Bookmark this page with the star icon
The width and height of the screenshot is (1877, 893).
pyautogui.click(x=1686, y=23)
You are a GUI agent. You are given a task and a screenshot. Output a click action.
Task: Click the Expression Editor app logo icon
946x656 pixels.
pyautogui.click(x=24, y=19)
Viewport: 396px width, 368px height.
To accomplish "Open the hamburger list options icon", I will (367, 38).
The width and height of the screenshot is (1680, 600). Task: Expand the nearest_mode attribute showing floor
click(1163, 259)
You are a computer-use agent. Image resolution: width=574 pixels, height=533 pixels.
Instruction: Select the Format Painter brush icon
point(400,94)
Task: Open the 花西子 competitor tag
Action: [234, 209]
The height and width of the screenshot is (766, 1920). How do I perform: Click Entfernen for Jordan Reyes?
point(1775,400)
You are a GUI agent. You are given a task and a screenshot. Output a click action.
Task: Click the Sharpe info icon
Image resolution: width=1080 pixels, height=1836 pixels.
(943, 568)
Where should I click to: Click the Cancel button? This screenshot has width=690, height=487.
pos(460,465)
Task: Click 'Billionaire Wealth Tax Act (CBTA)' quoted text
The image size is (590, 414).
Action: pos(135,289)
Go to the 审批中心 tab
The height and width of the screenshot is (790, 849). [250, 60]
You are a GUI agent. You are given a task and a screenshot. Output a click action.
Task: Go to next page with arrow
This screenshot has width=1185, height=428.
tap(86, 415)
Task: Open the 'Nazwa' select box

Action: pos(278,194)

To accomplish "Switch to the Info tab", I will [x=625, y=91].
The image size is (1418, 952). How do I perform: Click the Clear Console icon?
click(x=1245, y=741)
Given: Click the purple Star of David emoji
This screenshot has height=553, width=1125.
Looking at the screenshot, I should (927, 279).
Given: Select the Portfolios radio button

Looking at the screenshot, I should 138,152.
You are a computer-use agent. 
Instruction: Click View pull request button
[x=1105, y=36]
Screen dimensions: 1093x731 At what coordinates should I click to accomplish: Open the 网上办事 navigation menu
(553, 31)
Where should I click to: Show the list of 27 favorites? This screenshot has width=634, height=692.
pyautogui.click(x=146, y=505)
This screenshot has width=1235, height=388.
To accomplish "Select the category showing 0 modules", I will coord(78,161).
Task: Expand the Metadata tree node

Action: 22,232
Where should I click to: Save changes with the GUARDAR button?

- - -

- **Task brief**
Only a number is wanted here: how many lines of the material contain the string "page".

- **Answer box**
2